In 190 BC, Hannibal was placed in command of a Seleucid fleet but was defeated in the battle of the Eurymedon. According to Strabo and Plutarch, Hannibal also received hospitality at the Armenian royal court of Artaxias I. The authors add an apocryphal story of how Hannibal planned and supervised the building of the new royal capital Artaxata. When Antiochus seemed prepared to surrender him to the Romans, Hannibal fled to Crete, but he soon went back to Anatolia and sought refuge with Prusias I of Bithynia, who was engaged in warfare with Rome's ally, King Eumenes II of Pergamon. Hannibal went on to serve Prusias in this war. During one of the naval victories he gained over Eumenes, Hannibal had large pots filled with venomous snakes thrown onto Eumenes' ships. Hannibal also went on to defeat Eumenes in two other battles on land until the Romans interfered and threatened Bithynia into giving up Hannibal.

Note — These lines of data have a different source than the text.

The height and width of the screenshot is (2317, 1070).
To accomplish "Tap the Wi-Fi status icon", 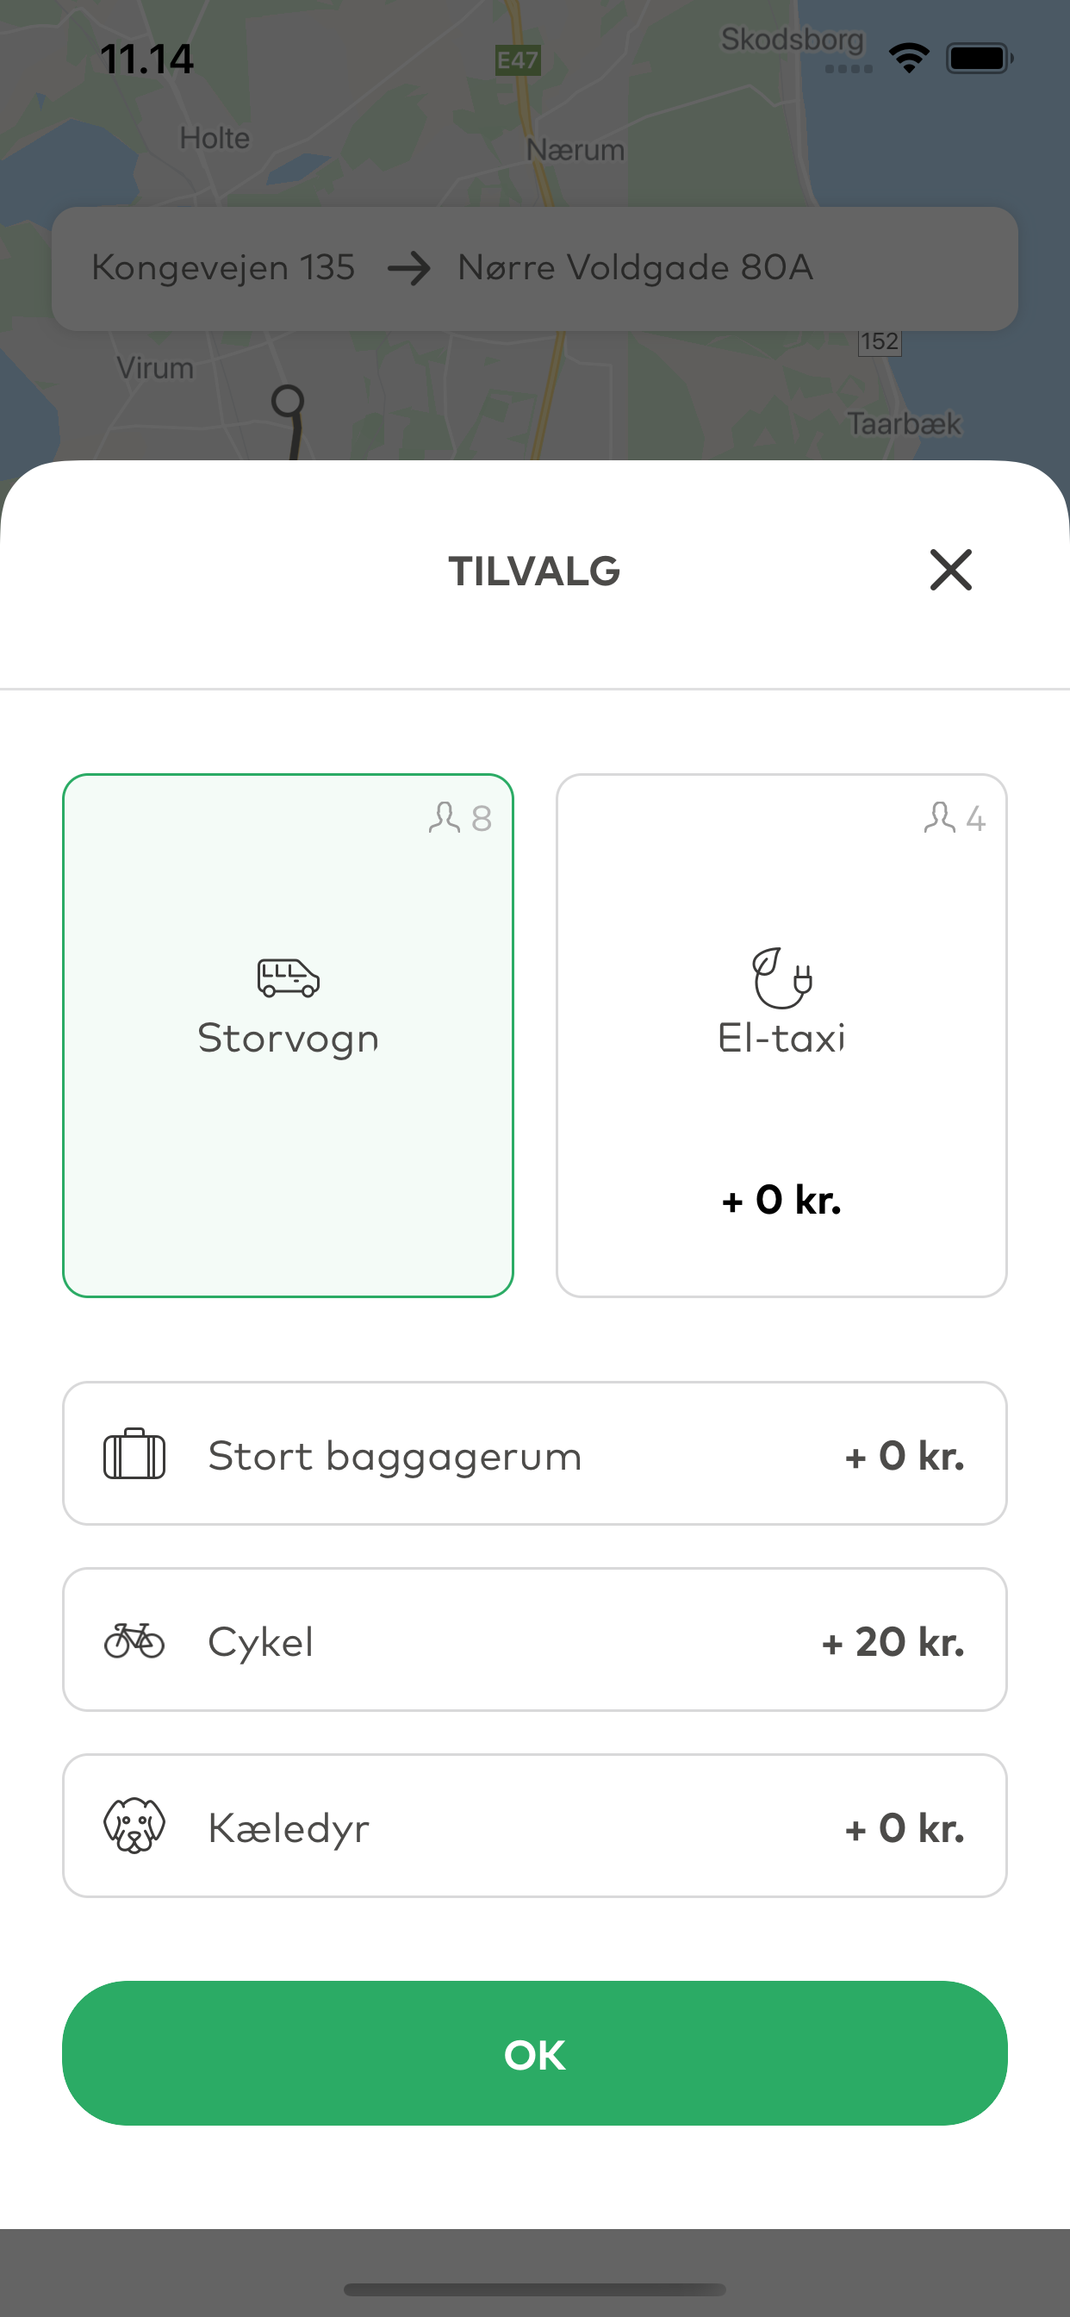I will click(908, 58).
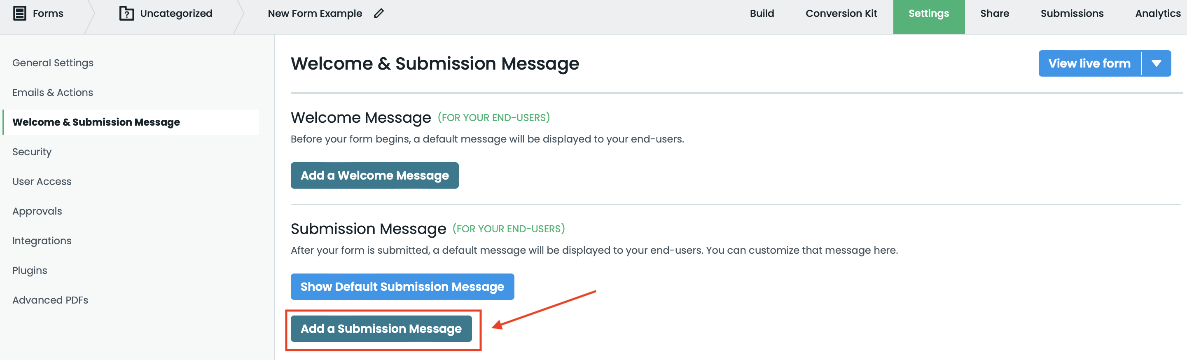Go to User Access settings

(x=42, y=182)
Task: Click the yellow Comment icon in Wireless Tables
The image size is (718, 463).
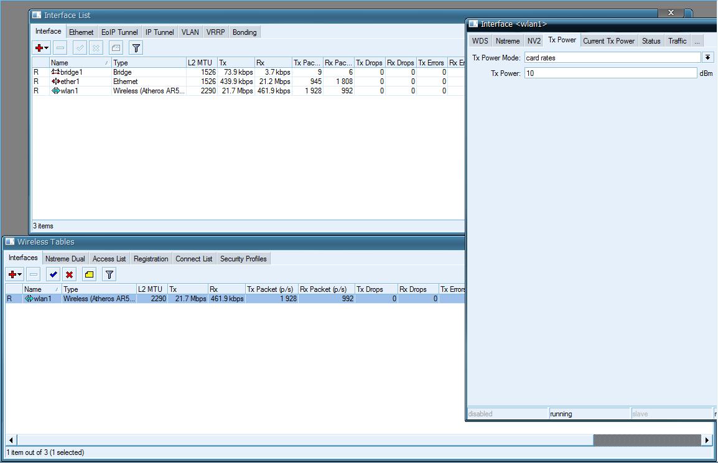Action: point(90,274)
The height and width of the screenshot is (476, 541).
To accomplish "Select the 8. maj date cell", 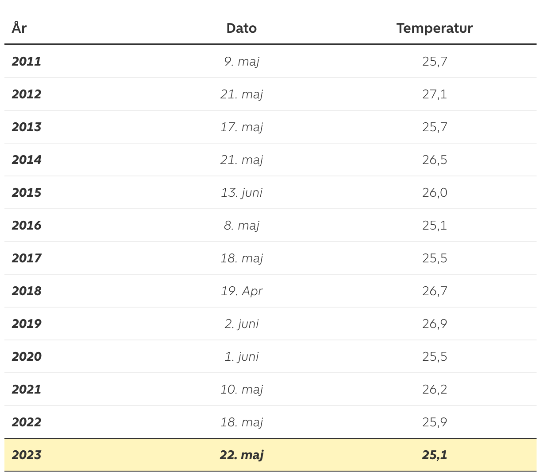I will point(241,225).
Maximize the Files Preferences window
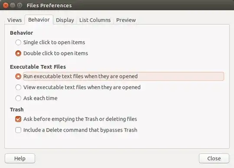Viewport: 234px width, 168px height. pos(20,5)
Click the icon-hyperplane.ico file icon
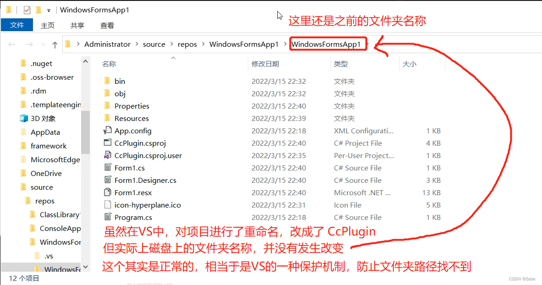This screenshot has height=285, width=542. (108, 204)
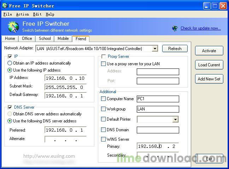This screenshot has height=169, width=229.
Task: Switch to the Mobile tab
Action: point(63,38)
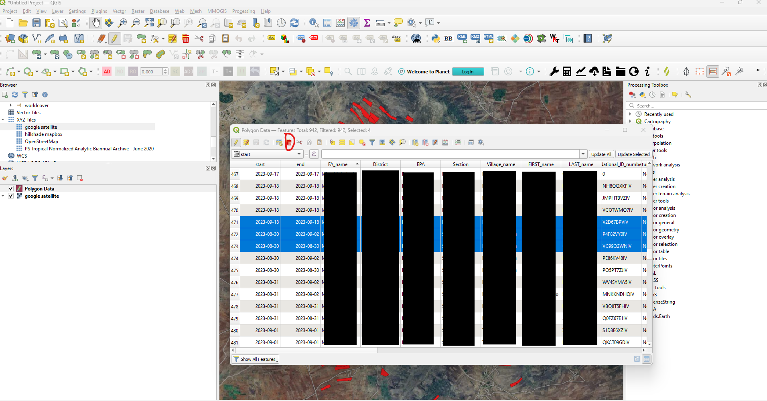Click the filter funnel in attribute table
This screenshot has height=401, width=767.
click(x=372, y=143)
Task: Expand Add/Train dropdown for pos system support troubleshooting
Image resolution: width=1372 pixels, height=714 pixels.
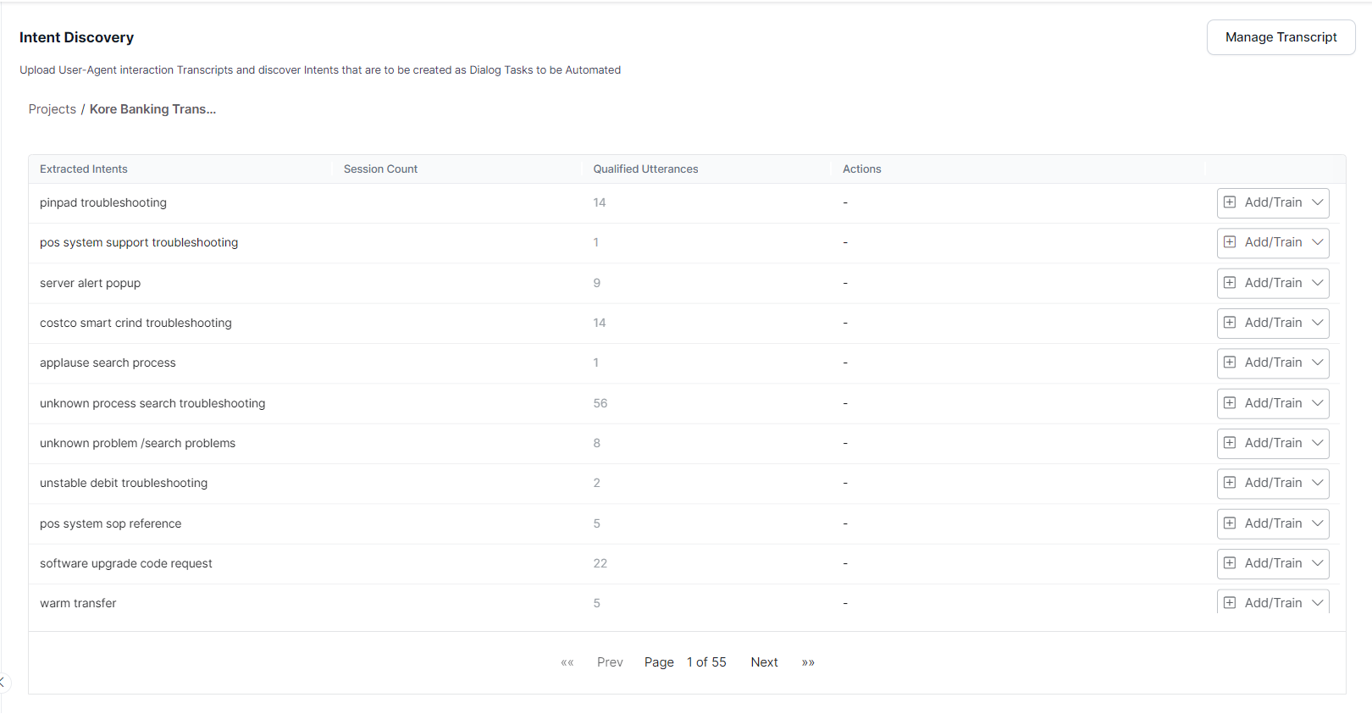Action: pyautogui.click(x=1318, y=242)
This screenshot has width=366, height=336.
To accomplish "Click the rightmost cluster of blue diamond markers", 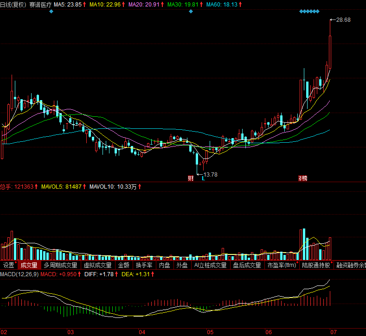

Prusias agreed to give Hannibal up, but the general was determined not to fall into his enemy's hands. The precise year and cause of Hannibal's death are unknown. Pausanias wrote that Hannibal's death occurred after his finger was wounded by his drawn sword while mounting his horse, resulting in a fever and then his death three days later. Juvenal asserts that his death was at Libyssa on the eastern shore of the Sea of Marmara, after having taken poison, which he had long carried about with him in a ring. Before dying, he left behind a letter declaring, "Let us relieve the Romans from the anxiety they have so long experienced, since they think it tries their patience too much to wait for an old man's death".
In his Annales, Titus Pomponius Atticus reports that Hannibal's death occurred in 183 BC, and Livy implies the same. Polybius, who wrote nearest the event, gives 182 BC. Sulpicius Blitho records the death under 181 BC.